Seit Oktober hat es indessen zahlreiche weitere Festnahmen gegeben. Etliche der Beschuldigten sind gewählte Parlamentarier und Bürgermeister der legalen BDP oder Gewerkschaftsfunktionäre. Andere sind kritische Intellektuelle wie der Verleger Ragip Zarakolu und die Professorin Büsra Ersanli. Der 63- jährige Zarakolu, der unter anderem mehrere Bücher zur Armenierfrage verlegt hat, sitzt seit Oktober zusammen mit seinem Sohn im Gefängnis. Ihnen wird vorgeworfen, im Auftrag der KCK an einer Bildungseinrichtung der BDP gewirkt zu haben. Zarakolu hielt eine der Eröffnungsreden.

Der Vorsitzende der türkischen Journalistengewerkschaft TGS, Ercan Ipekci, kritisierte die Festnahmen scharf. Es sei nicht zu verstehen, warum Terroristen immer wieder unter den Journalisten gesucht würden, sagte Ipekci. Die stellvertretende BDP-Vorsitzende Filiz Kocali warf der Regierungspartei AKP vor, sie wolle Medien, die sie nicht unter ihre Kontrolle bringen könne, mundtot machen.

Bereits vor der Festnahmewelle am Dienstag befanden sich etwa 70 Journalisten in der Türkei im Gefängnis, die Zahl der gegen Journalisten eröffneten Einzelverfahren geht in die Tausende.
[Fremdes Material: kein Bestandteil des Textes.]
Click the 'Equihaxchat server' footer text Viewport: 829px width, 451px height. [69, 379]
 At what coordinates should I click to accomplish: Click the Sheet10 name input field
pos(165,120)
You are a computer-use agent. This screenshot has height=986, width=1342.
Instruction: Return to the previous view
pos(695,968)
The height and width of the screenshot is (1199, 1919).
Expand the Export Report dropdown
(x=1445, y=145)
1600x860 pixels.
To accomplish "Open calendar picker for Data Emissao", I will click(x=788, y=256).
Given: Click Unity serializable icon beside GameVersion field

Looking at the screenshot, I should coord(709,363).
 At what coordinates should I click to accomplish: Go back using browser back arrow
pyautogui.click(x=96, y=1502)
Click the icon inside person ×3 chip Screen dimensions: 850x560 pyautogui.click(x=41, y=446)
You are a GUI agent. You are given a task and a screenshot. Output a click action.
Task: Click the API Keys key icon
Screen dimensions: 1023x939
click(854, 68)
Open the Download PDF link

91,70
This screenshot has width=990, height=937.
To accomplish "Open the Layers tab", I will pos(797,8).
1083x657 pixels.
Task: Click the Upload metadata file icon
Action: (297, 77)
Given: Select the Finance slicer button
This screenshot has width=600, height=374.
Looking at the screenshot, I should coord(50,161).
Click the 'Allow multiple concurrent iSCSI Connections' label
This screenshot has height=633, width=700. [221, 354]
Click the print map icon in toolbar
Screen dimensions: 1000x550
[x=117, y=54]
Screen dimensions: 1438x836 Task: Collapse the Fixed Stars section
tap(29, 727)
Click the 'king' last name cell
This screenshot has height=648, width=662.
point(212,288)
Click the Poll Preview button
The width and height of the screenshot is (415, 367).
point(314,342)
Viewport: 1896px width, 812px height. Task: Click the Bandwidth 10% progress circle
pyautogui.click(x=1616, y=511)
Die linken Bundestagsabgeordneten Ulla Jelpke und Annette Groth kritisierten, die türkische Regierung trete die Pressefreiheit mit Füßen. Das türkische Antiterrorgesetz diene offenbar dazu, jede Kritik an der AKP-Regierung und ihrem Umgang mit der kurdischen Bevölkerung mundtot zu machen. Keinesfalls sei die Türkei, wie oft behauptet, ein Vorbild für einen demokratischen Mittleren Osten.